Bu konuda da sorumluluğu ekibine atıyorsa…
Bu kursa da ekibini yollamalı.
*
DÖNERCİLİK KURSU
Vali Bey, teftiş sırasında tezgâhta çalışan döner ustası arkadaşa, “Senin niye eldivenin yok” diye çıkışıyor. Mevzuat bu konuda ne diyor acaba? Döner ustası, eldiven takmalı mı? Bir de döner ustası, bir an bile olsa döneri çevirmeyi bırakırsa… O döner yanar mı, yanmaz mı?
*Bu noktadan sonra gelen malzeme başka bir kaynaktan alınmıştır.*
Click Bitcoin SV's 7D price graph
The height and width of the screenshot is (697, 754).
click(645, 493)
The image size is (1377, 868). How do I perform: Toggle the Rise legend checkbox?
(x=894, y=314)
Kısacası Vali Bey’in bu soruların cevabını öğrenmek için bir döner kursu görmesi de şart gibi.
ABDİ İPEKÇİ’NİN YENİ HALİ
PANDEMİ döneminin sokağa çıkma yasağından yararlanılarak çok daha erken bitirilebilirdi.
Biraz geç bitirildi.
Ama yine de bittiğinde ortaya harika bir sonuç çıktı.
İstanbul’un en ünlü caddelerinden biri olan Nişantaşı’ndaki Abdi İpekçi Caddesi’nden söz ediyorum.
*
Dün Abdi İpekçi’de takıldım biraz.
Sonbaharın ve yağmurun da etkisiyle gözüme öyle güzel göründü ki…
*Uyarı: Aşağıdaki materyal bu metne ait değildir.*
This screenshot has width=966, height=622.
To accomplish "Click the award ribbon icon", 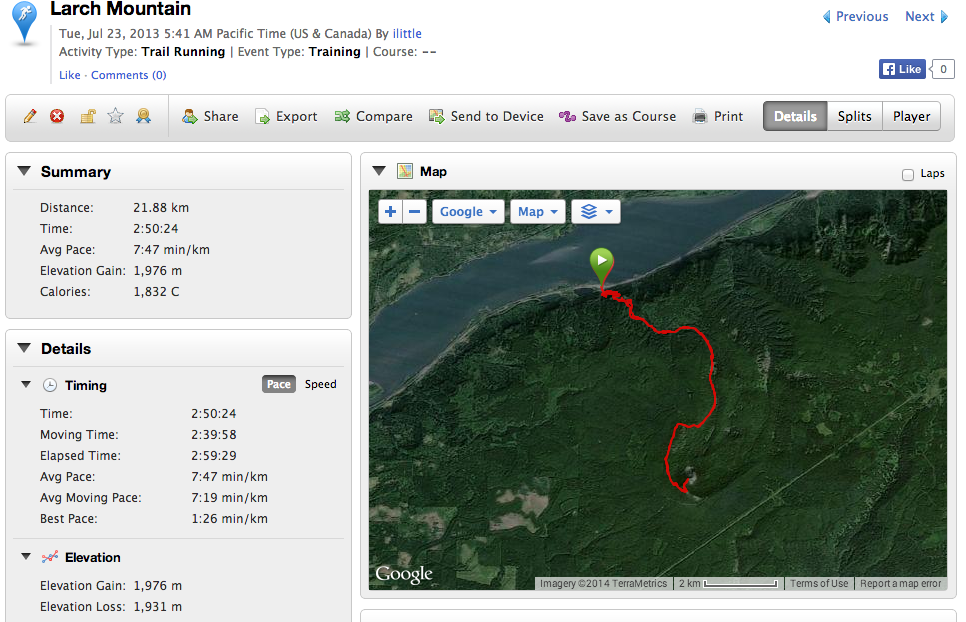I will (143, 116).
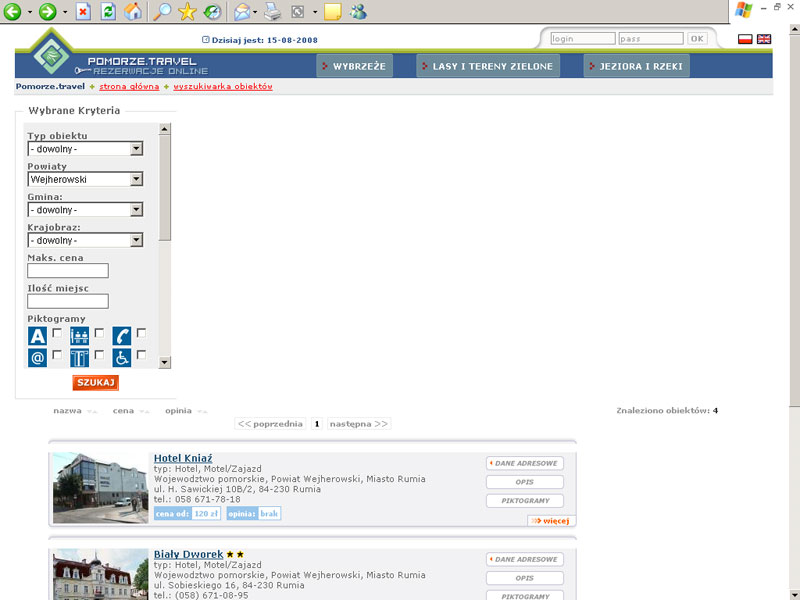Open the WYBRZEŻE navigation tab
800x600 pixels.
[355, 66]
Meydana bakan bir kafede otururken “Adeta Roma azizim” deyiverdim.
BAŞARILI BİR TANITIM: NASIL BAŞLADI/ NASIL BİTTİ
İSTANBUL Belediye Başkanı Ekrem İmamoğlu başarılı mı, değil mi?
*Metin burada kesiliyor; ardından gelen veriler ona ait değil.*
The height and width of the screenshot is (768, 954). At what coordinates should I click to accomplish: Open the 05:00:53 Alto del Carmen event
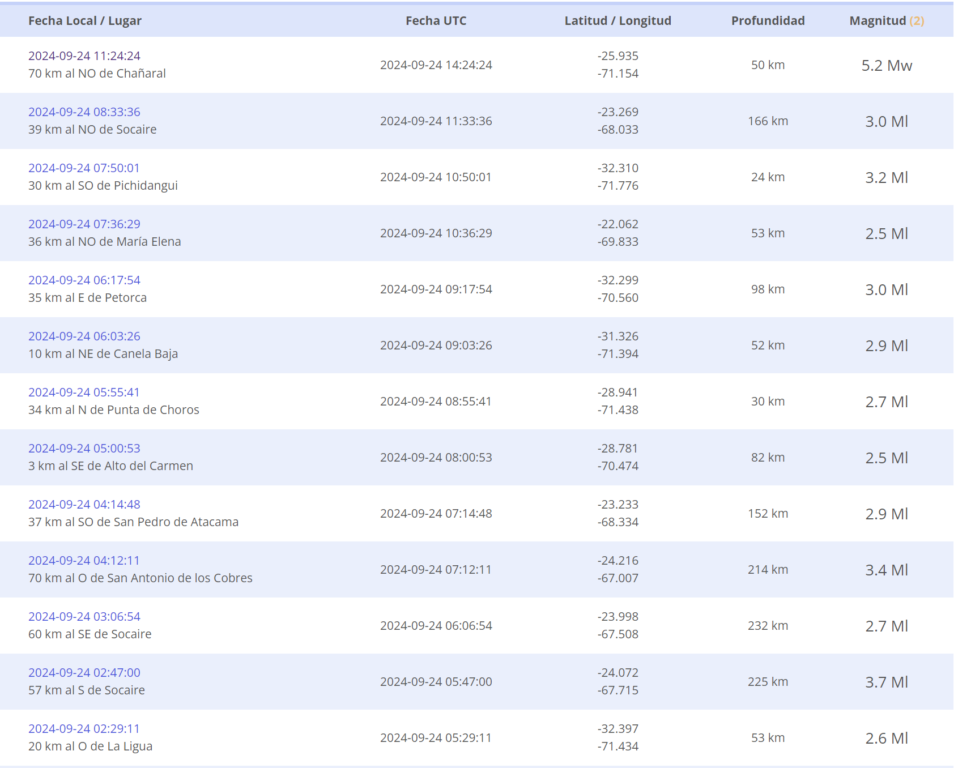(84, 448)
Bu sorunun cevabını vermek için henüz erken.
*
Ama Ekrem İmamoğlu’nun sosyal medyada başlattığı “Nasıl başladı/ Nasıl bitti” kampanyası…
Kesinlikle başarılı bir kampanya…
*
O kadar başarılı ki…
Kampanyada kullanılan yöntemi, iktidar mensupları da yoğun biçimde kullandılar, kullanıyorlar.
İKİ ŞEY SÖYLEYECEĞİM
– BİR: Ülkemizde yaşayan bir vatandaşımız, bir siyasetçimiz, bir aydınımız… Azerbaycan-Ermenistan arasındaki savaşta tarafsız kalabilir. Hatta ve hatta Ermenistan’ın tezlerini savunabilir. Hiçbir vatandaşımız, hiçbir siyasetçimiz, hiçbir aydınımız, bu konuda farklı düşünüyor diye… Hedef gösterilmemeli, linç edilmemeli, tehdit edilmemeli. Hele hele bu kişilerin ifade özgürlüğünün kısıtlanması, akıllardan bile geçmemeli. Tehdit edilenler, ilgili makamlar tarafından derhal etkili biçimde korunmaya alınmalı.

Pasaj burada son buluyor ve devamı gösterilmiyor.